Another key factor in the effective utilization of robots is establishing trust in robotic agents. An individuals’ willingness to have future interactions with robots is largely influenced by how trusting they are of robots (Schaefer et al., 2012). Attributes of individuals, such as an individual’s propensity to trust, and attributes of the robot, such as its perceived anthropomorphism, animacy, intelligence and likability, contribute to how people perceive robots as trustworthy or untrustworthy (Hancock et al., 2011). Few studies have looked at direct comparisons in trust ratings to robots and humans during situations in which participants are receiving nonverbal information, and explored how trust is affected in these circumstances. When unsure of the competencies of the robot or human, participants have shown differential trust ratings across studies. In some cases, individuals were equally trusting of humans and robots during interactions, but in others individuals were more trusting of highly anthropomorphic robots than of humans (Parenti et al., 2023; Zonca et al., 2023). The following study aims to explore both receptivity to information from a robotic agent in comparison to a human agent, and the associated perceived trust ratings.
Method
Participants
This study was approved by Florida Atlantic University’s Internal Review Board and college students were recruited from the university’s research participant pool. Participants were provided with a consent form to read and sign and were given class credit as compensation for participation in the study. To ensure the collection of good quality data participants recruited could not be colorblind, could not have had a history of traumatic brain injuries (TBIs), and must have had normal or corrected to normal vision (Carter & Luke, 2020). The initial sample consisted of 75 participants, seven of which were excluded due to prior history of TBIs and two excluded due to technical errors during data collection which left a final sample of 66 participants (F = 52, Mean Age = 19.08, SD = 2.07).

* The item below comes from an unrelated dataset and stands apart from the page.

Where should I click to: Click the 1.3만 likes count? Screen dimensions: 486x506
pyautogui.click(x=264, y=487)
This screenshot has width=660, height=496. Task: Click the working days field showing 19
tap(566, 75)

The participants were randomly preassigned into two groups: (a) 33 participants that viewed the Human agent (F = 26, Mean Age = 19.27 years, SD = 2.02); (b) 33 participants that viewed the Robot agent (F = 26, Mean Age = 18.88 years, SD = 2.13).
Procedure
Participants were preassigned into two groups, those that saw the Human agent and those that saw the Robot agent. Both groups were tested using the same procedure, except that participants watching the Human agent saw gestures produced by a human hand and arm, and the participants watching the Robot agent saw gestures produced by a highly anthropomorphic robotic hand and arm. Participants first filled out three questionnaires on a computer: a demographics form, the Interpersonal Trust Scale and the MINI-IPIP, the latter two were collected to be used as part of a larger study. The demographics form included questions about the participants’ individual characteristics and included questions to identify vision problems and history of TBIs. The Interpersonal Trust scale was used to identify participants’ propensity to trust (Rotter, 1967). The MINI-IPIP was used to classify personality traits according to the Five-Factor model (Donnellan et al., 2006). After the collection of these three surveys participants were led into an experiment room where they would watch the Human or Robot pre-recorded experiment videos.

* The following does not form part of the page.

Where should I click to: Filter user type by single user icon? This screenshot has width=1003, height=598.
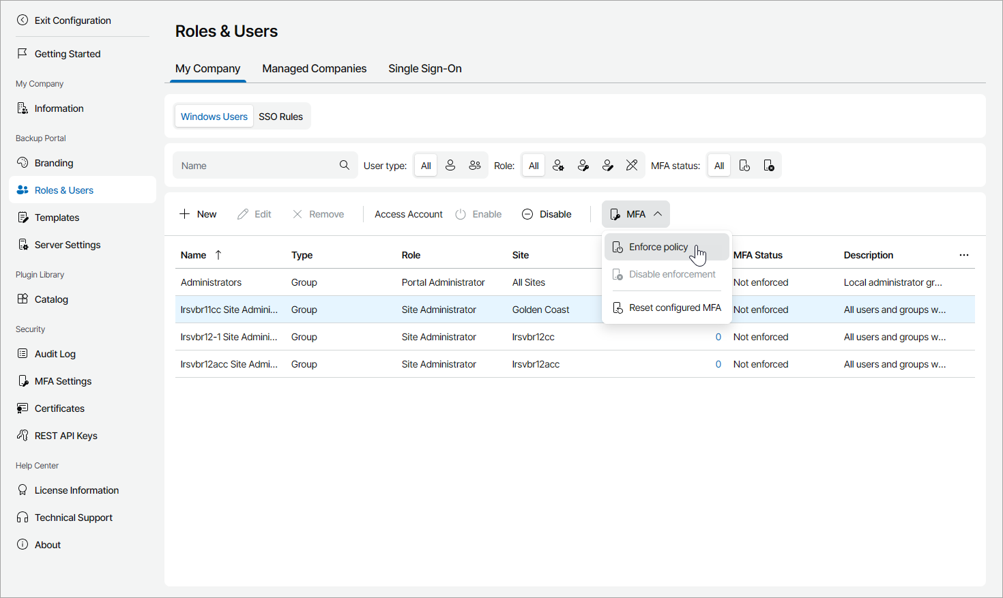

After watching the videos, participants were led back to the original computer and instructed to complete the final two questionnaires based on their perception of the videos: the Godspeed questionnaire, and the Checklist for Trust between People and Automation. The Godspeed questionnaire assessed how participants perceived the anthropomorphism, animacy, likeability, and intelligence of the agent. The Godspeed was collected as part of a larger project and the perceived safety subscale was not collected as it was irrelevant to the study design (Bartneck et al., 2009). The Checklist for Trust between People and Automation assessed the participants’ perceived trust in the agent. In this questionnaire the word “machine” was replaced by “arm” so that it could be generalized to both the Human and Robot agents (Jian et al., 2000). After the completion of these questionnaires, the participants were debriefed and thanked for their participation.
Stimuli and Apparatus
The video stimuli were presented in a dimly lit room on a 47.5 × 26.5 cm monitor with participants sitting in a straight-backed chair placed 60 to 70 cm from the apparatus. Participant gaze was tracked using the Eyelink 1000 Plus remote eyetracking system that was placed on a stand directly below the monitor. Participants were instructed to remain still during the experiment and were given two breaks to ensure focus and avoid eye strain. A 5-point calibration sequence was presented at the start of the experiment and after each break to obtain measurements of where the participants were looking during the experiment. Participants viewed a total of 48 test trial videos in three different pseudo-randomized blocks (first block had videos 1–16, second block had videos 17–32, third block had videos 33–48). Breaks were given after the completion of the first block and second block and gaze behavior over the course of the experiment was measured. Test trials in which participants were not watching the monitor, detected either through the Eyelink 1000 software or through experimenter notes, were excluded from the analysis. The presented test trial videos were the same for those watching the Human or Robot agent.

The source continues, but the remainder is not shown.